■ **WHAT IS REQUIRED**: Reproduce only the records from the line containing "What do you see at coordinates (1007, 118)" through the line containing "This screenshot has width=1761, height=921.", swapping "What do you see" for "What is shown" and leaving everything else unchanged.

■ **EXTRACTED DATA**:

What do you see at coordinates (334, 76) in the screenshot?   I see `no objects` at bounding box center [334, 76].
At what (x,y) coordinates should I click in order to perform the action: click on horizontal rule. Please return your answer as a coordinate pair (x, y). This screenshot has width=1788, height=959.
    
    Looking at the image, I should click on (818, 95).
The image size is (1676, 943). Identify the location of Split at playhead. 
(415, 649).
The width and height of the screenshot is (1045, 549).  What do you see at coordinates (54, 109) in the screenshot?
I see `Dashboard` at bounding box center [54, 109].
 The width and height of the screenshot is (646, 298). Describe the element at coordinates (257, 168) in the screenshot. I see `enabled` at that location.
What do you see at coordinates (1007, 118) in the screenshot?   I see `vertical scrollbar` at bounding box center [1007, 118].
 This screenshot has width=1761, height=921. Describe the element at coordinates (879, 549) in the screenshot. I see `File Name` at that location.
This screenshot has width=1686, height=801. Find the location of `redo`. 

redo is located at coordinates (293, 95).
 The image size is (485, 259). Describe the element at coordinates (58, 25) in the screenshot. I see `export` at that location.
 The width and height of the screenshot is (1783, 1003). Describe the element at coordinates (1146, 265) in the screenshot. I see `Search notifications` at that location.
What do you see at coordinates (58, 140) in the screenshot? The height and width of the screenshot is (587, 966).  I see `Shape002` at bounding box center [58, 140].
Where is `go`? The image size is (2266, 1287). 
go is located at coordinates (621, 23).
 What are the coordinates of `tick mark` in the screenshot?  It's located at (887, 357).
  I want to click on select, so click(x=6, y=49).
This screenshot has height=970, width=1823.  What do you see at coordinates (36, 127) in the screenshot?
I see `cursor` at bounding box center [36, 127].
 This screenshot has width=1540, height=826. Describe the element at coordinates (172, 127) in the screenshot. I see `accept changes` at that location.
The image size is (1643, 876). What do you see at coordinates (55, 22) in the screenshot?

■ **TASK ANSWER**:
What is shown at coordinates (1007, 118) in the screenshot?   I see `vertical scrollbar` at bounding box center [1007, 118].
 This screenshot has width=1761, height=921. Describe the element at coordinates (879, 549) in the screenshot. I see `File Name` at that location.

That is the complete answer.